The New Zealand dollar broke through fresh post-float highs yesterday, but market participants do not expect the Reserve Bank to intervene just yet, even though current conditions partly meet some of the bank's criteria for taking action.
The kiwi, primed by the National Bank confidence survey, hit a new record high of US82.6c - about half a US cent higher than its previous record set on Monday. The currency has rallied by US11.5c (16 per cent) since mid-March.
Finance Minister Bill English, asked at a news conference if he knew whether the central bank had intervened, said: "No and they wouldn't tell me."
The bank has four set preconditions that must be met before it intervenes.
They are: The exchange rate must be exceptionally high or low; the exchange rate must be unjustified by economic fundamentals; intervention must be consistent with the policy targets agreement; and conditions in markets must be opportune and allow intervention a reasonable chance of success.

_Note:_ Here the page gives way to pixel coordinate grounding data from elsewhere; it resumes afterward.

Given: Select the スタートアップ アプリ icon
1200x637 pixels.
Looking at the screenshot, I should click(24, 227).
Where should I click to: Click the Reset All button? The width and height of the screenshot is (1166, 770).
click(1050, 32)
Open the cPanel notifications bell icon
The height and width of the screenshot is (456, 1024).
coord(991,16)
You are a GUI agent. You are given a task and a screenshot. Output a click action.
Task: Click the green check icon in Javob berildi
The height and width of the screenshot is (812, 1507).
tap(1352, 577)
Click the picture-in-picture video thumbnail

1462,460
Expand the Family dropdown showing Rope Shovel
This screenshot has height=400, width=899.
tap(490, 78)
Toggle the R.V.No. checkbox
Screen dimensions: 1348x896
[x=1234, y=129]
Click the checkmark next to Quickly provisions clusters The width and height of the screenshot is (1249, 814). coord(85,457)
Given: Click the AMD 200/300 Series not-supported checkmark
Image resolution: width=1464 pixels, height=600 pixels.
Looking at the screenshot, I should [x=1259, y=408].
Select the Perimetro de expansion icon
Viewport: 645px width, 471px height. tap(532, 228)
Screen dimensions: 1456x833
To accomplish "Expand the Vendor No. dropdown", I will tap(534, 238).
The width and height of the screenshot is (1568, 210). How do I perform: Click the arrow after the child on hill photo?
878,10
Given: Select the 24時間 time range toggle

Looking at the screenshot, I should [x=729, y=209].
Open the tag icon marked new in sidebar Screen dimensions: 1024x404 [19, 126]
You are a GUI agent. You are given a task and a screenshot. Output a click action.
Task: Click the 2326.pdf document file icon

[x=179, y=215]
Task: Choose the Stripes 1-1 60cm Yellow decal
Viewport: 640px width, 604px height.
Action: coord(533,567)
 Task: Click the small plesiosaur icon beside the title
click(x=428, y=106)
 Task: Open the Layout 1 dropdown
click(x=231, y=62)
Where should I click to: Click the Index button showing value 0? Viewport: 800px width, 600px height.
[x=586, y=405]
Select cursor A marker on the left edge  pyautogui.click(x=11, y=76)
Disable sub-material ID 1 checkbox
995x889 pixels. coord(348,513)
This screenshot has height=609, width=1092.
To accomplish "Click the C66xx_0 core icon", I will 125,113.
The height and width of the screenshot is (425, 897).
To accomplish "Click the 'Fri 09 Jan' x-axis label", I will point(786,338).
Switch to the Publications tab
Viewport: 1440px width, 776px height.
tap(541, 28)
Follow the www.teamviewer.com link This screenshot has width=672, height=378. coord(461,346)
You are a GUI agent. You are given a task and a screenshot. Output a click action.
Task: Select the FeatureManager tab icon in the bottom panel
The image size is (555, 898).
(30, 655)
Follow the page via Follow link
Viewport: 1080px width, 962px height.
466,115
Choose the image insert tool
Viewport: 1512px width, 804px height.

BNZ currency strategist Mike Jones said he thought only the first and third conditions were being satisfied. Westpac's Imre Speizer said the trade-weighted index, which measures the currency against those of New Zealand's main trading partners, was the bank's focus and that at yesterday's level of 71.02 the index was still lower than where it was when the central bank last intervened in 2007 and 2008.
BNZ's Jones expected further gains in the kiwi.